** start DATASET CONTENT **

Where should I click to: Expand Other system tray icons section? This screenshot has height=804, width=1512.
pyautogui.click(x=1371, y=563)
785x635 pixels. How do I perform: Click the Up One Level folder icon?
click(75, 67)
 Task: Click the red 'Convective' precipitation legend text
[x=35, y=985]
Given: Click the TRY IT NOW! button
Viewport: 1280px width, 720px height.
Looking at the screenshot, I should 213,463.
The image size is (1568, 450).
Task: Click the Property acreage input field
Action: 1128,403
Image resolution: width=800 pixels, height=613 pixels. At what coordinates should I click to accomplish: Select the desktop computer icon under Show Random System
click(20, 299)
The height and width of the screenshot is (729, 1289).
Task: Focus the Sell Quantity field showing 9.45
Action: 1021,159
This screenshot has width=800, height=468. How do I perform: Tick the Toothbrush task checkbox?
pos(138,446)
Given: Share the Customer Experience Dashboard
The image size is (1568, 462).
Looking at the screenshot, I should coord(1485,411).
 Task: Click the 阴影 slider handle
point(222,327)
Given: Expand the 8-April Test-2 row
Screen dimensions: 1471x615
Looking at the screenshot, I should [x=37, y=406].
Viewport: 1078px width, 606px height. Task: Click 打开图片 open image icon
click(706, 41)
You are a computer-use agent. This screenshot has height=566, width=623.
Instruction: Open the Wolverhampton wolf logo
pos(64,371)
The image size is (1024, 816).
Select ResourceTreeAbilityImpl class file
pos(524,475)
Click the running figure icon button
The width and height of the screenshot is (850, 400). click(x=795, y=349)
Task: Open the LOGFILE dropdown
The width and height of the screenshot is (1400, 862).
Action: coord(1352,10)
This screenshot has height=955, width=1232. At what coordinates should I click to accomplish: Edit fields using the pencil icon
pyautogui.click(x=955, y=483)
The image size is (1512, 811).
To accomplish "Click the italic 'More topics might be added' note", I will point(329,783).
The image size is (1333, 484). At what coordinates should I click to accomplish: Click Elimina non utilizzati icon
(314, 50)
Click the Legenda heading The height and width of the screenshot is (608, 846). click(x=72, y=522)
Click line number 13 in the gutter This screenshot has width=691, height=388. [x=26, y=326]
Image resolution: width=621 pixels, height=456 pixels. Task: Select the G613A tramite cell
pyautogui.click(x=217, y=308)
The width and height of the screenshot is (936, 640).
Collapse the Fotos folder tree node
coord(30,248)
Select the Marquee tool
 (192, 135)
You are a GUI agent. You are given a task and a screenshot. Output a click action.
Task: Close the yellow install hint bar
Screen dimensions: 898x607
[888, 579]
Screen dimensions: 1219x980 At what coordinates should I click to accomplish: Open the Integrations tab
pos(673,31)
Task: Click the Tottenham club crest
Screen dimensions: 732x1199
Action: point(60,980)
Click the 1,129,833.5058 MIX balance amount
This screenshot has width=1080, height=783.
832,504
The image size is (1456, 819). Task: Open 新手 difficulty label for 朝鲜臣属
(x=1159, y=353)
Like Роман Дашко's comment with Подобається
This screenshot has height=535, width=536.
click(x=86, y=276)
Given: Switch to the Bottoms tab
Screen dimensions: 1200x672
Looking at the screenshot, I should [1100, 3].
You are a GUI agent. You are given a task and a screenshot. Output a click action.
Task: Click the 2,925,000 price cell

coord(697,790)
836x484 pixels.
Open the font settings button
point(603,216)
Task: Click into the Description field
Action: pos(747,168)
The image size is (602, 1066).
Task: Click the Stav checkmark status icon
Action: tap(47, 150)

** end DATASET CONTENT **

* GIVEN INSTRUCTION:
Copy out every line of the data above verbatim, from start to finish.

* ANSWER IN FULL:
Where should I click to: Expand Other system tray icons section? This screenshot has height=804, width=1512.
pyautogui.click(x=1371, y=563)
785x635 pixels. How do I perform: Click the Up One Level folder icon?
click(75, 67)
 Task: Click the red 'Convective' precipitation legend text
[x=35, y=985]
Given: Click the TRY IT NOW! button
Viewport: 1280px width, 720px height.
Looking at the screenshot, I should 213,463.
The image size is (1568, 450).
Task: Click the Property acreage input field
Action: 1128,403
Image resolution: width=800 pixels, height=613 pixels. At what coordinates should I click to accomplish: Select the desktop computer icon under Show Random System
click(20, 299)
The height and width of the screenshot is (729, 1289).
Task: Focus the Sell Quantity field showing 9.45
Action: 1021,159
This screenshot has width=800, height=468. How do I perform: Tick the Toothbrush task checkbox?
pos(138,446)
Given: Share the Customer Experience Dashboard
The image size is (1568, 462).
Looking at the screenshot, I should coord(1485,411).
 Task: Click the 阴影 slider handle
point(222,327)
Given: Expand the 8-April Test-2 row
Screen dimensions: 1471x615
Looking at the screenshot, I should [x=37, y=406].
Viewport: 1078px width, 606px height. Task: Click 打开图片 open image icon
click(706, 41)
You are a computer-use agent. This screenshot has height=566, width=623.
Instruction: Open the Wolverhampton wolf logo
pos(64,371)
The image size is (1024, 816).
Select ResourceTreeAbilityImpl class file
pos(524,475)
Click the running figure icon button
The width and height of the screenshot is (850, 400). click(x=795, y=349)
Task: Open the LOGFILE dropdown
The width and height of the screenshot is (1400, 862).
Action: coord(1352,10)
This screenshot has height=955, width=1232. At what coordinates should I click to accomplish: Edit fields using the pencil icon
pyautogui.click(x=955, y=483)
The image size is (1512, 811).
To accomplish "Click the italic 'More topics might be added' note", I will point(329,783).
The image size is (1333, 484). At what coordinates should I click to accomplish: Click Elimina non utilizzati icon
(314, 50)
Click the Legenda heading The height and width of the screenshot is (608, 846). click(x=72, y=522)
Click line number 13 in the gutter This screenshot has width=691, height=388. [x=26, y=326]
Image resolution: width=621 pixels, height=456 pixels. Task: Select the G613A tramite cell
pyautogui.click(x=217, y=308)
The width and height of the screenshot is (936, 640).
Collapse the Fotos folder tree node
coord(30,248)
Select the Marquee tool
 (192, 135)
You are a GUI agent. You are given a task and a screenshot. Output a click action.
Task: Close the yellow install hint bar
Screen dimensions: 898x607
[888, 579]
Screen dimensions: 1219x980 At what coordinates should I click to accomplish: Open the Integrations tab
pos(673,31)
Task: Click the Tottenham club crest
Screen dimensions: 732x1199
Action: point(60,980)
Click the 1,129,833.5058 MIX balance amount
This screenshot has width=1080, height=783.
832,504
The image size is (1456, 819). Task: Open 新手 difficulty label for 朝鲜臣属
(x=1159, y=353)
Like Роман Дашко's comment with Подобається
This screenshot has height=535, width=536.
click(x=86, y=276)
Given: Switch to the Bottoms tab
Screen dimensions: 1200x672
Looking at the screenshot, I should [1100, 3].
You are a GUI agent. You are given a task and a screenshot. Output a click action.
Task: Click the 2,925,000 price cell

coord(697,790)
836x484 pixels.
Open the font settings button
point(603,216)
Task: Click into the Description field
Action: pos(747,168)
The image size is (602, 1066).
Task: Click the Stav checkmark status icon
Action: tap(47, 150)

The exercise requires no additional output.